Страстогор издал звук, похожий на одиночное хриплое карканье, и не сразу я догадался, что это был смешок.
– Не морочь-ка мне голову, сокол. Не поверю, что рана в семиднев зажила. Я знаю, сам воевал, был ранен и раненых видал побольше твоего. – Страстогор шмыгнул носом и схватился скрюченными пальцами за моё плечо. – Что, опять к нечистецам ходил? Нечистецкое исцеление тебя подлатало, верно же?
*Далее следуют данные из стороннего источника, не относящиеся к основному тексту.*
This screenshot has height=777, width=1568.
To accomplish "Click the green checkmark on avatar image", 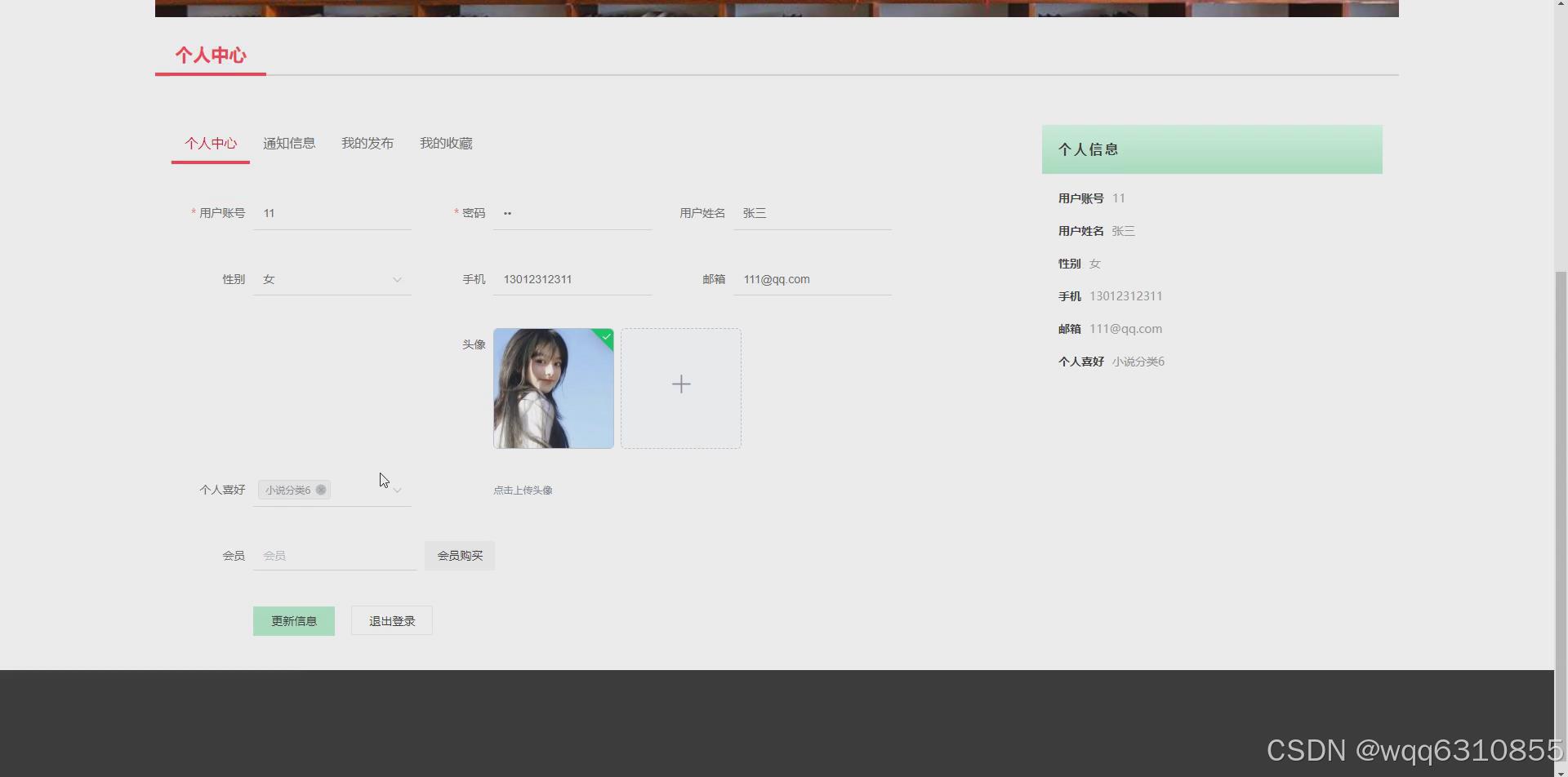I will click(x=604, y=337).
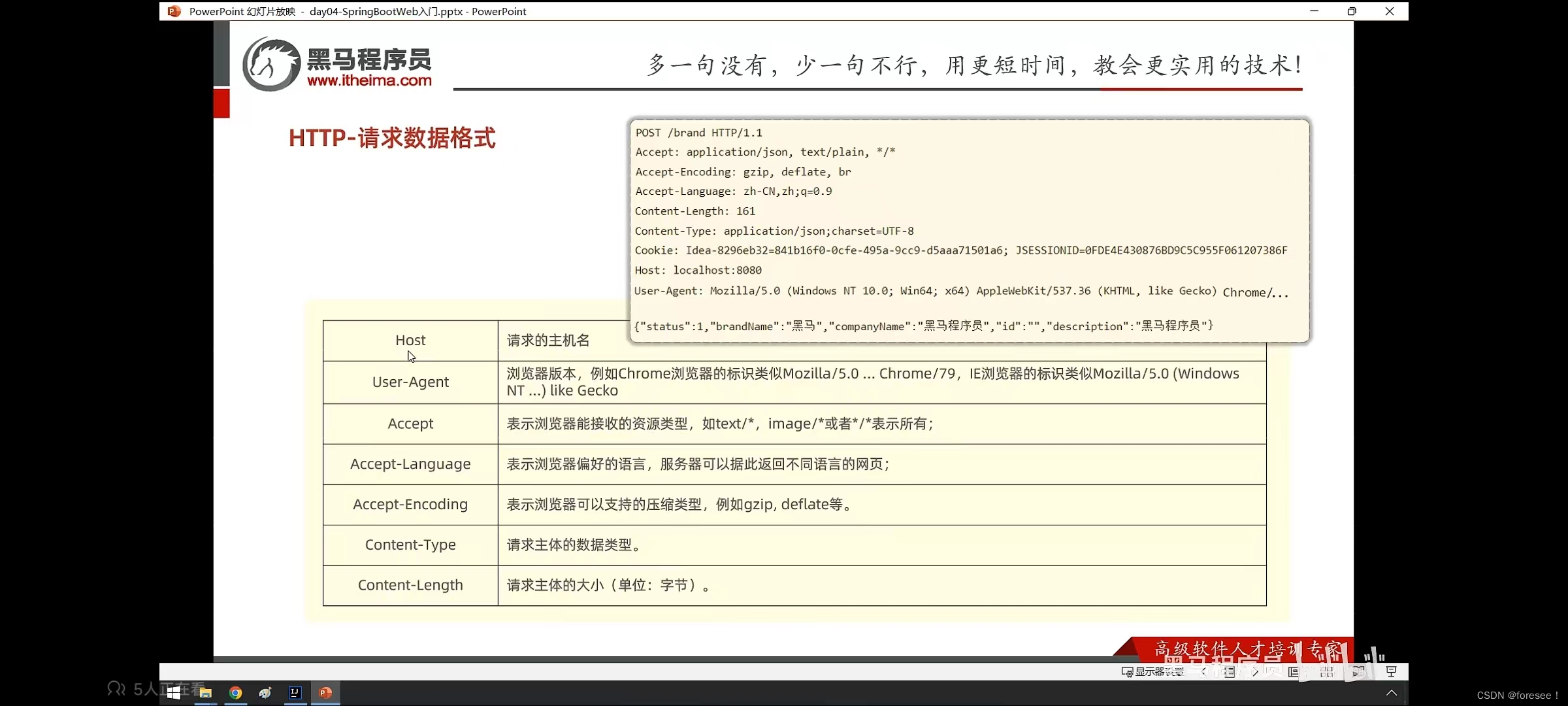Click the PowerPoint logo in title bar

click(x=174, y=11)
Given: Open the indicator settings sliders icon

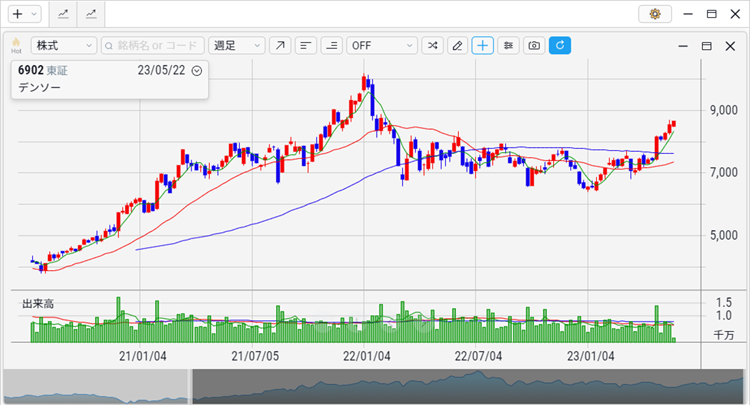Looking at the screenshot, I should (509, 46).
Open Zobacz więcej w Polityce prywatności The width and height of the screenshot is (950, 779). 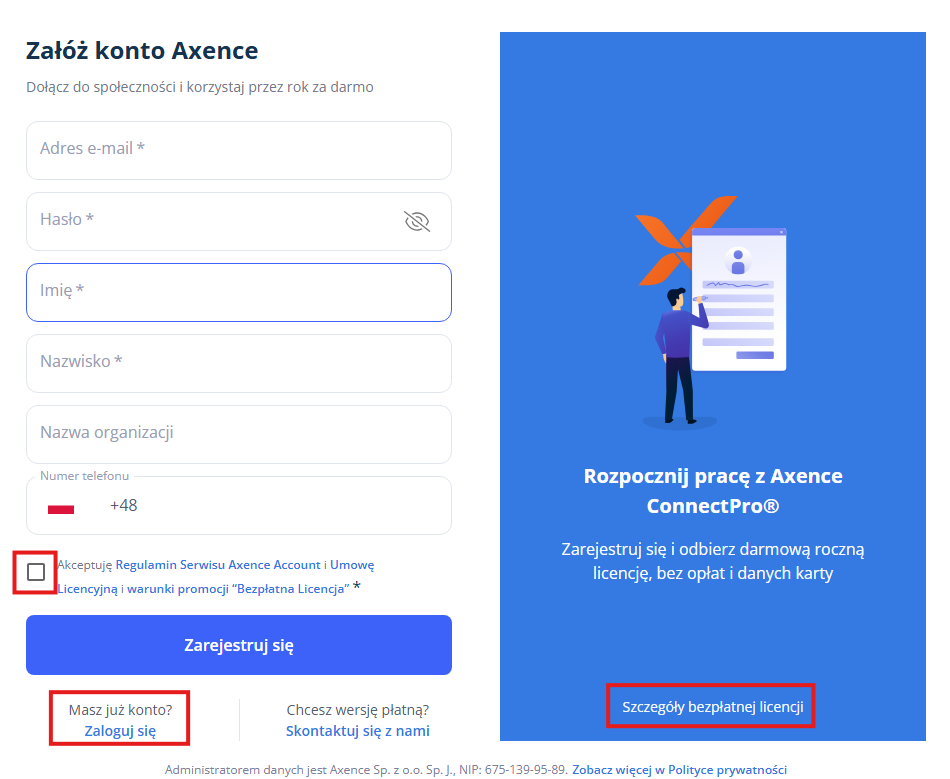pyautogui.click(x=679, y=770)
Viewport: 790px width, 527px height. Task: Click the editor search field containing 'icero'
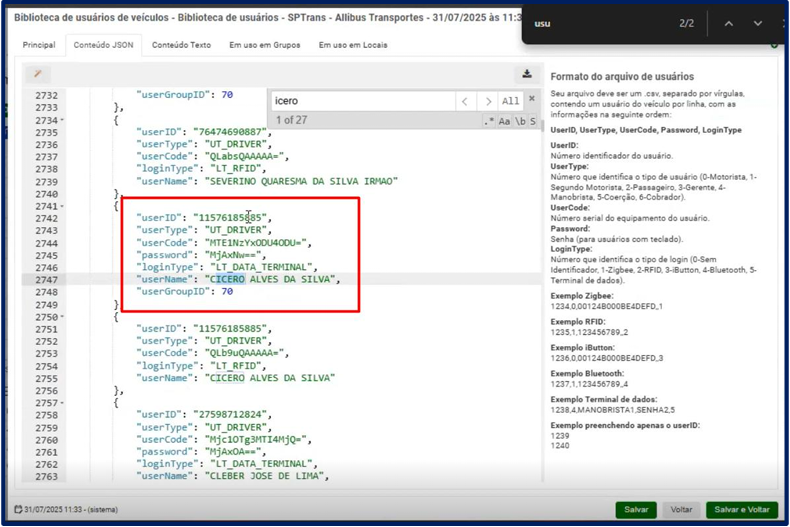pyautogui.click(x=362, y=101)
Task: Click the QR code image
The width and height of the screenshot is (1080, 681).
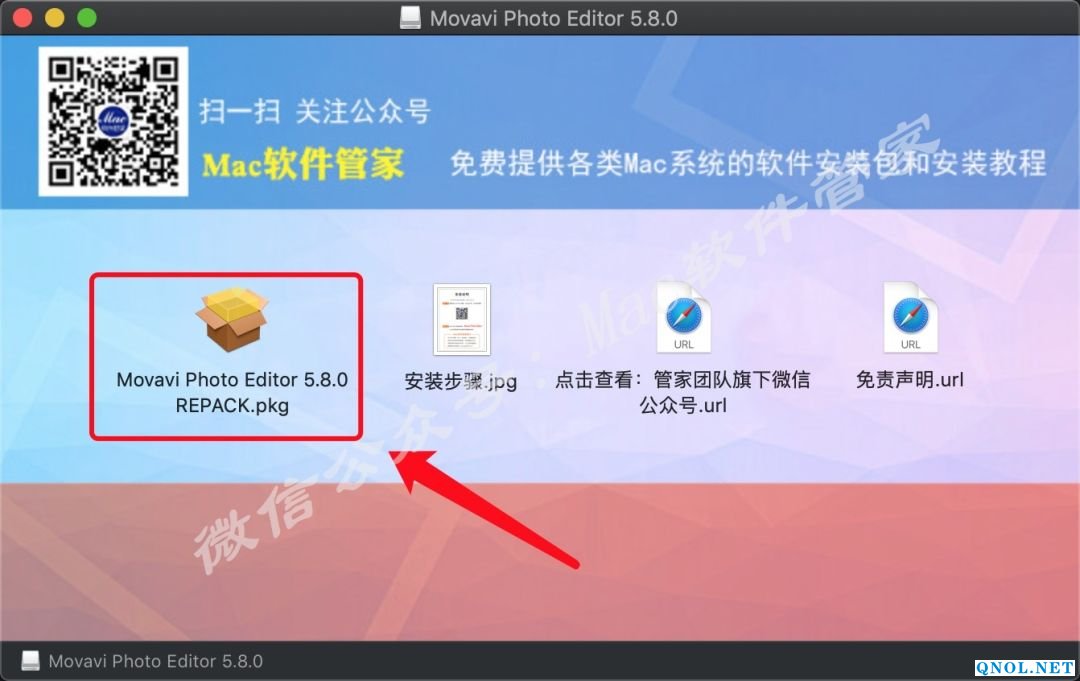Action: [x=113, y=121]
Я выдержал его пытливый, полубезумный взгляд со всем достоинством, на какое был способен в тот момент. Поднял подбородок настолько, чтобы выглядеть гордым, но не казаться наглецом, и произнёс:
– Верно. Нечистецкое исцеление. Без него не стоял бы я сейчас пред тобой, а гнил бы мой прах на крыше гнезда сокольего. Спешил, чтобы успеть к погребению, а ты сжёг его раньше положенного.
– Не сжёг бы или помедлил – весь Горвень Морью захлестнуло бы.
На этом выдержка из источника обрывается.